━━ Data under study ━━
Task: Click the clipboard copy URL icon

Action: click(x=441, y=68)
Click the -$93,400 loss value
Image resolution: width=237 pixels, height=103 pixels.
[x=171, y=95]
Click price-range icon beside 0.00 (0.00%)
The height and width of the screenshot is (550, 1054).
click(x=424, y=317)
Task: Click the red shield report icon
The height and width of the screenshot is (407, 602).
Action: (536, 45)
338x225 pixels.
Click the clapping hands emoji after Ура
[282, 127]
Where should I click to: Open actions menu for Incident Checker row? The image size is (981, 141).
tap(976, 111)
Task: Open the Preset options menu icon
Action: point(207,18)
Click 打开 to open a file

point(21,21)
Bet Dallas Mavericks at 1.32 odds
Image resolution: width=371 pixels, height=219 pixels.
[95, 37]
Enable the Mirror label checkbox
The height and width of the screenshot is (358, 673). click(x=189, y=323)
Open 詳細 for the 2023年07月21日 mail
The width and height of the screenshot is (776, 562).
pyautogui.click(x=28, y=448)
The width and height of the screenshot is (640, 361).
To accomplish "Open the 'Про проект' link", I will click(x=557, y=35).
━━━
• _What you will do_
Set down the complete listing once more, exactly as it appears.

• _Exercise answer_
Task: Click the clipboard copy URL icon

Action: click(x=441, y=68)
Click the -$93,400 loss value
Image resolution: width=237 pixels, height=103 pixels.
[x=171, y=95]
Click price-range icon beside 0.00 (0.00%)
The height and width of the screenshot is (550, 1054).
click(x=424, y=317)
Task: Click the red shield report icon
The height and width of the screenshot is (407, 602).
Action: (536, 45)
338x225 pixels.
Click the clapping hands emoji after Ура
[282, 127]
Where should I click to: Open actions menu for Incident Checker row? The image size is (981, 141).
tap(976, 111)
Task: Open the Preset options menu icon
Action: point(207,18)
Click 打开 to open a file

point(21,21)
Bet Dallas Mavericks at 1.32 odds
Image resolution: width=371 pixels, height=219 pixels.
[95, 37]
Enable the Mirror label checkbox
The height and width of the screenshot is (358, 673). click(x=189, y=323)
Open 詳細 for the 2023年07月21日 mail
The width and height of the screenshot is (776, 562).
pyautogui.click(x=28, y=448)
The width and height of the screenshot is (640, 361).
To accomplish "Open the 'Про проект' link", I will click(x=557, y=35).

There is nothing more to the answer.